There will be no more royalties for The Rolling Stones, since Windows’ Start Menu will all but disappear. The rock band’s ‘Start Me Up’ was used to intro Windows 95 but, unlike Mick Jagger et al, the Windows Start Menu is just about ready for retirement.
In Windows 8 the Start Menu will be a tiny circle, with its role in essence reduced to switching between modes. Search, which features heavily in Windows 7’s Start Menu, is freed up to appear anywhere you like.
To access your Windows 8 account you’ll need a password and login. You’ll then see a personalised desktop with all your contacts, friend lists and apps.
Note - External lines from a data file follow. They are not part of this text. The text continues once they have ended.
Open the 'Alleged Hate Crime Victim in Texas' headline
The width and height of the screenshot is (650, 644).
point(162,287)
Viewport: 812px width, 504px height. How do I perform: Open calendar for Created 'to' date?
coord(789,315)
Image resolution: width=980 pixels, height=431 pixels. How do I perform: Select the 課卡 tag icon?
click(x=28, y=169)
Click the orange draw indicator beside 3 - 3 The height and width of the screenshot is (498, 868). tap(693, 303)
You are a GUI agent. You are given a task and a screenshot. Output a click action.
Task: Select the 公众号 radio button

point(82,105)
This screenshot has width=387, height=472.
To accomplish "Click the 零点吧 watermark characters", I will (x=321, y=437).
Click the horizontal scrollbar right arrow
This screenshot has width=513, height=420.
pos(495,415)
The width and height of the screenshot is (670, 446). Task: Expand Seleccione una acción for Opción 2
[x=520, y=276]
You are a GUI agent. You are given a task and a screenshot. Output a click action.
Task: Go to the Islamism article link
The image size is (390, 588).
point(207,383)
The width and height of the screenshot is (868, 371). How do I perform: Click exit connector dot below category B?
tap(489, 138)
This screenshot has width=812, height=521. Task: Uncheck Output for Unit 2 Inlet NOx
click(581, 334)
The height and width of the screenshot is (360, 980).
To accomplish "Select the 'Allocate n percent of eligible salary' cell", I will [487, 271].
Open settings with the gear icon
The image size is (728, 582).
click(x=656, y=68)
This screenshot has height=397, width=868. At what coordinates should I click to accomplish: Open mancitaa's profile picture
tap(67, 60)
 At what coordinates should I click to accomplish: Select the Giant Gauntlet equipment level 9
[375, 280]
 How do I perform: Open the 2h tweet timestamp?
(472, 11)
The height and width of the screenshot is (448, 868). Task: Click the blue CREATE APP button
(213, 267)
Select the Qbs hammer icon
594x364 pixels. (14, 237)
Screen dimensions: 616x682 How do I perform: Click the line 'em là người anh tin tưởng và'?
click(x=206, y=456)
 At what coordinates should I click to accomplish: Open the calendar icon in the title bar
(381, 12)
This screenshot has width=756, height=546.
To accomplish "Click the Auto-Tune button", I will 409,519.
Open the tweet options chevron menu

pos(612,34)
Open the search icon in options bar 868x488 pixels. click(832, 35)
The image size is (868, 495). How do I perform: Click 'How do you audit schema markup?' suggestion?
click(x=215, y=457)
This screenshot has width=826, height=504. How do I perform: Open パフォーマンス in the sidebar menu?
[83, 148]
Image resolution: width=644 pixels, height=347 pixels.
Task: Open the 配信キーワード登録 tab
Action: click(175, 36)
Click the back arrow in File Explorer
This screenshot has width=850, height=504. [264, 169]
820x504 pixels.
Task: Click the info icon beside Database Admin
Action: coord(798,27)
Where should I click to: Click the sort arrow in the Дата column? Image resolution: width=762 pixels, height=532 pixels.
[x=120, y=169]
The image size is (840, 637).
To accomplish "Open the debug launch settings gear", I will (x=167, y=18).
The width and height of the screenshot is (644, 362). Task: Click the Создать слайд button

The continued move ‘to the cloud’ suggests that anything you’ve downloaded and for which you have an online account will also appear here.
For everyday navigation, you’ll find yourself scrolling through menus or using the Jump Lists introduced in Windows 7. You can pin items to the desktop, while the Snap To feature will minimise screen clutter. 
Some of these features sound like the resource- and screen-hogging widgets that came preinstalled with Vista, but times have moved on. Microsoft has been taking usability cues from the successful implementation of user-centric screens on smartphones.